Measuring rugby concussion injuries
Rugby is intrinsically an impact sport, and concussions are a frequent injury within the game. Repeated concussion is an ongoing controversy. My research aims to give us a greater understanding of the dynamics of head impacts in rugby and the mechanism of concussion. Accordingly, my project focuses on using Model Based Image Matching (MBIM) assessment and video evidence to determine the kinematic scenarios and thresholds of concussion injuries in elite rugby union players.
An expert panel, including Irish Rugby Medical Staff, completed a visual assessment of specific head injury cases to identify high-risk concussion scenarios which were then analysed biomechanically to provide an understanding of the injury kinematics. A skeletal model and virtual environment were manipulated, for each video frame, to fit both the player’s anthropometry and the rugby field. This yielded the player’s kinematics for the head impact.
This process has helped me identify certain risk factors and causes of concussion within the game, which should help with the development of prevention strategies. By reconstructing representative injury cases in this way, we can establish, for the first time, linear and rotational kinematic tolerance thresholds for concussion injuries in rugby.
These kinematic conditions can be used to give us a greater understanding of the mechanism of concussion. Firstly, the kinematic conditions can be inputted into a finite element model of the brain to see exactly what strains are occurring within the brain and where. The results can then be compared to player Head Injury Assessment scores to find a relationship between strain location in the brain and areas of failure within the assessment such as memory, balance and clinical signs. Secondly, the kinematic conditions can be compared to blood biomarker data taken before and after the impact to find a relationship between the kinematics of the impact and levels of certain proteins which pass through the blood-brain barrier due to a head impact.
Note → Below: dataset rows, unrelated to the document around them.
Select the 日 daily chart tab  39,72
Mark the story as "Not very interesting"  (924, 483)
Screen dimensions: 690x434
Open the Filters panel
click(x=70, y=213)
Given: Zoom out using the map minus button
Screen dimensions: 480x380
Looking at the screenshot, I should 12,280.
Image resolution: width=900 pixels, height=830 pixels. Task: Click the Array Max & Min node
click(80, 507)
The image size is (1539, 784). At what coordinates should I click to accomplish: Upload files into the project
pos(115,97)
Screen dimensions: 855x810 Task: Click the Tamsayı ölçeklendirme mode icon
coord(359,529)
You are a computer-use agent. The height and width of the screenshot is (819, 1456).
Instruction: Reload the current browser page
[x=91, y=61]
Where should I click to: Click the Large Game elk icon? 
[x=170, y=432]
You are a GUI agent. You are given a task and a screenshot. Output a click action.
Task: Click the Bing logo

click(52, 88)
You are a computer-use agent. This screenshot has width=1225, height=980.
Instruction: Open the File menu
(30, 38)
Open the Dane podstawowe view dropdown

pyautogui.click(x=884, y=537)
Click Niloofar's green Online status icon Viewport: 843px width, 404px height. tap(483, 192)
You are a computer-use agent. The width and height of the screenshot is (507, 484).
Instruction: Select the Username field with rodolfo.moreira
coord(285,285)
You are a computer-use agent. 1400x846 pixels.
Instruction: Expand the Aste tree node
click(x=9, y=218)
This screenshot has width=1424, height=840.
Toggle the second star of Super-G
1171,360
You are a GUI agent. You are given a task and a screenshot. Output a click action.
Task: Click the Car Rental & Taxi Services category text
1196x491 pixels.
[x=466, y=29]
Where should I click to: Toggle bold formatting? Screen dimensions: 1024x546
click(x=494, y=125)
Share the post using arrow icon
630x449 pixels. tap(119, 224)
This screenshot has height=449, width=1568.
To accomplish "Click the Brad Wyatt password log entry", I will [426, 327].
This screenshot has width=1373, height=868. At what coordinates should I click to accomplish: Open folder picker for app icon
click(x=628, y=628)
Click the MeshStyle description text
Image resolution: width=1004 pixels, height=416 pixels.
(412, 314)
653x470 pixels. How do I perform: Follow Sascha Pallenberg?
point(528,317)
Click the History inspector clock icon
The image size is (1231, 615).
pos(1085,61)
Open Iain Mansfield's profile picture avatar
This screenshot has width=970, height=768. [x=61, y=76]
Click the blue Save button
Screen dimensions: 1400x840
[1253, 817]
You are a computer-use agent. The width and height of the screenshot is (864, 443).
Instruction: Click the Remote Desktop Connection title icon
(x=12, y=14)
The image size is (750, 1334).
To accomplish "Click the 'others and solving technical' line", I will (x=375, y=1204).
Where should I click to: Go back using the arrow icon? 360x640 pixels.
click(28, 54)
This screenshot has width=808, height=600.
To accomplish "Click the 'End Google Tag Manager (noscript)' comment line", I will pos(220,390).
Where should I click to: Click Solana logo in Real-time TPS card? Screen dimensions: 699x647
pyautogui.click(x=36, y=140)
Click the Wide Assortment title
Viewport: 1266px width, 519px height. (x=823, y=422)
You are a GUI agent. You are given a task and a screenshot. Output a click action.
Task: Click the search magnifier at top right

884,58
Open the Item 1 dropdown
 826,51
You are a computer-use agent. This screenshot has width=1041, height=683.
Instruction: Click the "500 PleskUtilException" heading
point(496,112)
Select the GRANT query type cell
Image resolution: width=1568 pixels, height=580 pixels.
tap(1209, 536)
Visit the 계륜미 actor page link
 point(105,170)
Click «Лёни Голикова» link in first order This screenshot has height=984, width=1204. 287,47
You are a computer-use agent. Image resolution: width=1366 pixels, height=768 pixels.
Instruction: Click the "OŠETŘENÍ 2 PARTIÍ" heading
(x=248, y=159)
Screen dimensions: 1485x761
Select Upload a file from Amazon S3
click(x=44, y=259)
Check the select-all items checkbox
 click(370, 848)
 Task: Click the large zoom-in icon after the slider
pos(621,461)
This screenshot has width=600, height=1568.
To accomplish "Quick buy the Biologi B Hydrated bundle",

Finally, the kinematic conditions can be inputted into a MADYMO simulation to investigate a range of player positions upon impact and determine which positions yield the lowest kinematic values. All of this information can be used to develop injury prevention strategies when tackling. Identifying ways to train players to tackle in such a way as to minimise or prevent head injuries will help us confront the ongoing controversy of repeated concussion.